笔者认为,股东在第三人撤销之诉中享有诉讼主体资格的情形主要有以下两类:

第一,公司的对外行为除了需要公司意志的参与之外还需要股东意志的额外参与。这一般体现在公司的对外行为需要经过股东会的特别决议方能做出,比如公司法第十五条[3]规定的对外担保行为,特别是公司为公司股东或者实际控制人提供的担保。这在(2019)最高法民申5637号沈某与润佳投资、明豪公司等第三人撤销之诉一案中可以得到佐证。

需要强调的是,在公司法第十五条规定的对外担保行为中,公司需要通过股东会决议方能实现对外担保。公司股东会决议的效力会影响对外担保行为的效力。在股东会决议存在瑕疵的情况下,股东可以提起股东会决议不成立、可撤销或无效之诉。无论是否授予股东的第三人撤销之诉的权利,都不会影响股东提起股东会决议效力诉讼的诉权。与其坐视股东提起股东会决议效力诉讼冲击公司对外担保行为的效力,以及由此引发的裁判冲突和对司法公信力的冲击,还不如授予股东提起第三人撤销之诉的权利,在第三人撤销之诉中解决股东会决议效力瑕疵对公司对外担保行为效力的影响问题。

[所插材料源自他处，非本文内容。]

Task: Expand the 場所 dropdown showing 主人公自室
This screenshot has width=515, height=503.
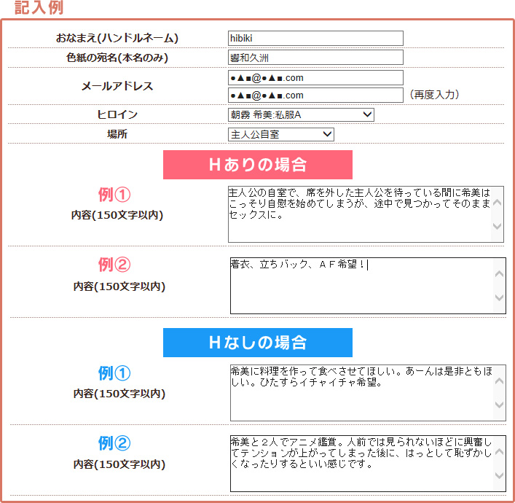Action: pos(280,134)
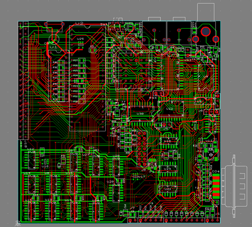Select the board origin cross marker
This screenshot has height=227, width=252.
pos(18,223)
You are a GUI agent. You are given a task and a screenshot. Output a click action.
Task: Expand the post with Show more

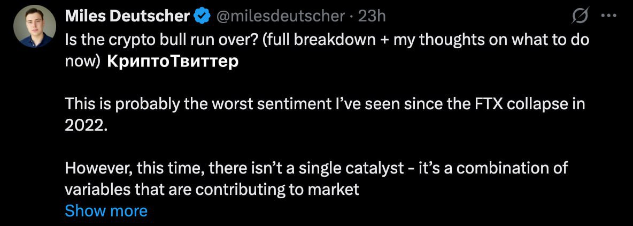coord(106,211)
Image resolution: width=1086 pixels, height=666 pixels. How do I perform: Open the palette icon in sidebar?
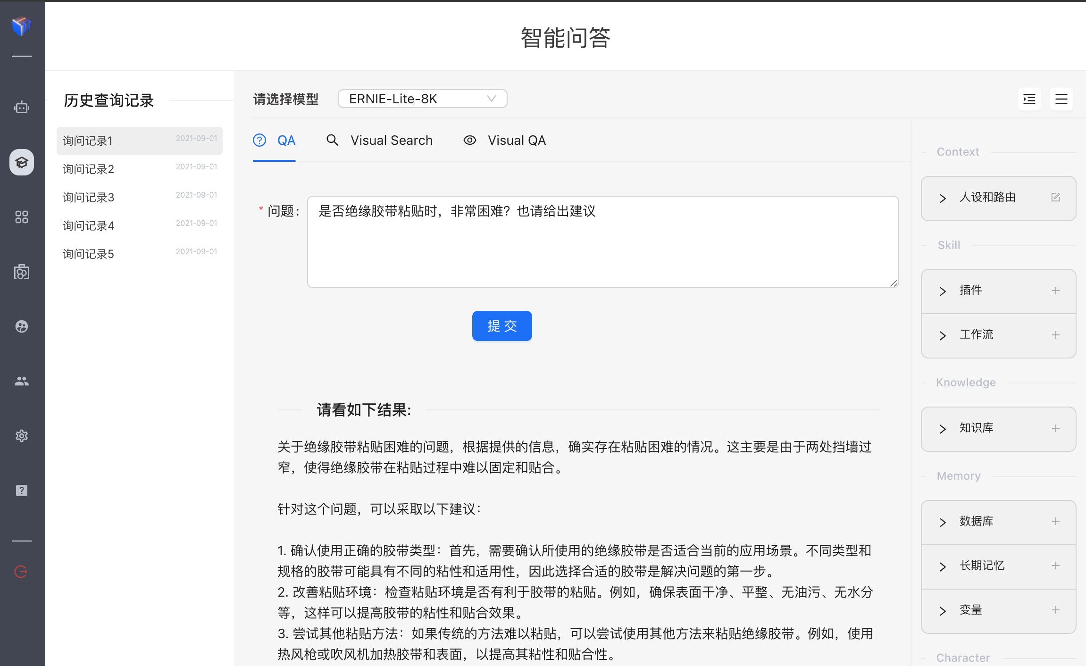pyautogui.click(x=22, y=326)
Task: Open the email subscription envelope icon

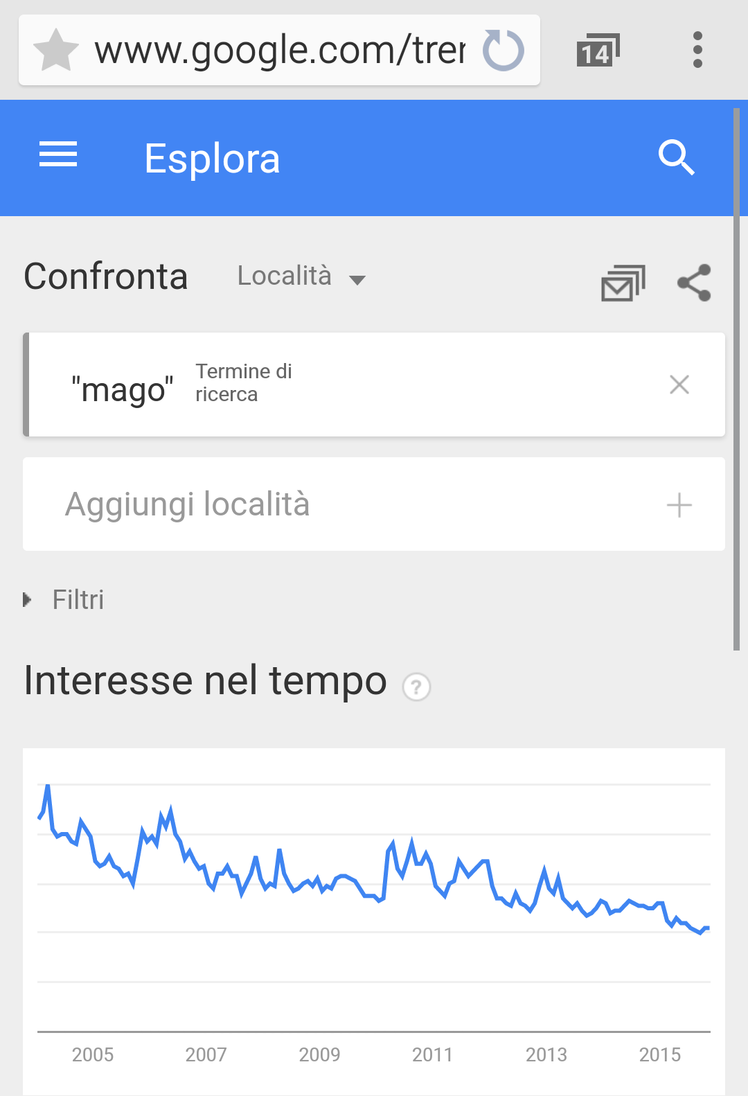Action: [x=623, y=283]
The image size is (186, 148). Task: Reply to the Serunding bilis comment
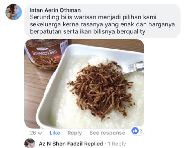pos(75,133)
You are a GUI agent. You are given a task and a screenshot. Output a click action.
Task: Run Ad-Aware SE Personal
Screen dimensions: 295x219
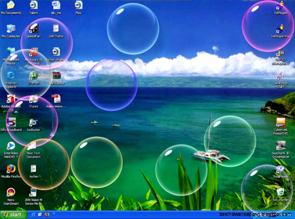[x=34, y=52]
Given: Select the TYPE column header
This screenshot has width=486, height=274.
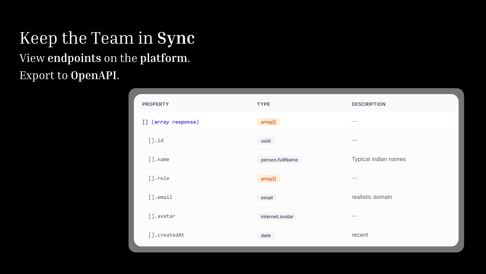Looking at the screenshot, I should pos(264,104).
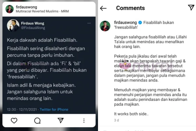Image resolution: width=196 pixels, height=131 pixels.
Task: Open comments via speech bubble icon
Action: click(37, 121)
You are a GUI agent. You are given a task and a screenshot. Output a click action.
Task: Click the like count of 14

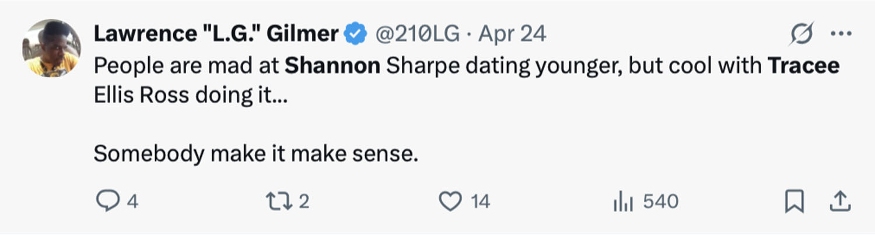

第二,公司的对外行为是因为公司的运行机制失控产生,且相对人知情的。这主要体现在公司法第十一条第二款[4]规定的法定代表人突破内部职权限制而相对方知情的情形和公司法第二十一条[5]、第二十二条[6]规定的股东滥用股东权利损害其他股东或者公司利益的情形和关联交易损害公司利益的情形。在此类情形中,公司制度依然出现瑕疵,而不能自洽,需要引入外部力量进行修正。作为相对方的外部主体在主观上存在明知,没有额外予以保护的必要。

在(2021)鲁民申3043号鄢某与闽泰公司、天将公司第三人撤销之诉一案中,公司法定代表人与公司产生诉讼,存在利益冲突,而公司并未依照内部决策机制选出诉讼代表人,导致公司在诉讼中无人代表,便也属于公司运行机制失控的情形。但是考虑到公司股东可以利用自己的股东身份形成股东会决议,变更公司的法定代表人或者形成特别诉讼代表人解决与公司法定代表人的诉讼问题,并非只有第三人撤销之诉一种途径,因而笔者认为不应适用第三人撤销之诉。

在公司机制失控中有一种情形,便是公司的对外行为部分或全部虚假。《全国法院民商事审判工作会议纪要》(法〔2019〕254号)规定债权人只有在有限的情形才能提起第三人撤销之诉,情形之一便是“有证据证明,裁判文书主文确定的债权内容部分或者全部虚假的”。考虑到第三人撤销之诉设立的目的之一在于防止第三人的合法权益受到他人虚假诉讼的侵害,因而股东能够证明公司的对外行为部分或全部虚假的,可以提起第三人撤销之诉。在前述(2021)最高法民申4958号案中,最高人民法院亦指出“普通金钱债权人在有证据证明裁判文书主文确定的债权内容部分或者全部虚假的特殊情况下可以提起第三人撤销之诉。”


五、结语


第三人撤销之诉在解决公司管理层通过虚假诉讼或者与相对方勾结损害公司利益的行为方面具有特别的功效,值得股东在维护自己和公司的权益方面予以研究。鉴于第三人撤销之诉对于公司制度的冲击,应当慎重,只能在特定情形下方可启动。







●注释:

[1]该款规定:“前两款规定的第三人,因不能归责于本人的事由未参加诉讼,但有证据证明发生法律效力的判决、裁定、调解书的部分或者全部内容错误,损害其民事权益的,可以自知道或者应当知道其民事权益受到损害之日起六个月内,向作出该判决、裁定、调解书的人民法院提起诉讼。人民法院经审理,诉讼请求成立的,应当改变或者撤销原判决、裁定、调解书;诉讼请求不成立的,驳回诉讼请求。”

[2]至于股东作为担保人等身份介入到公司与外部主体的交易活动中去,进而被外部主体起诉的情形,因为外部主体起诉的原因在于股东的额外加入行为,不在上述例外情形中。

[3]该条规定:“公司向其他企业投资或者为他人提供担保,按照公司章程的规定,由董事会或者股东会决议;公司章程对投资或者担保的总额及单项投资或者担保的数额有限额规定的,不得超过规定的限额。公司为公司股东或者实际控制人提供担保的,应当经股东会决议。前款规定的股东或者受前款规定的实际控制人支配的股东,不得参加前款规定事项的表决。该项表决由出席会议的其他股东所持表决权的过半数通过。”

[4]该款规定:“公司章程或者股东会对法定代表人职权的限制,不得对抗善意相对人。”

[5]该条规定:“公司股东应当遵守法律、行政法规和公司章程,依法行使股东权利,不得滥用股东权利损害公司或者其他股东的利益。公司股东滥用股东权利给公司或者其他股东造成损失的,应当承担赔偿责任。”

[6]该条规定:“公司的控股股东、实际控制人、董事、监事、高级管理人员不得利用关联关系损害公司利益。违反前款规定,给公司造成损失的,应当承担赔偿责任。”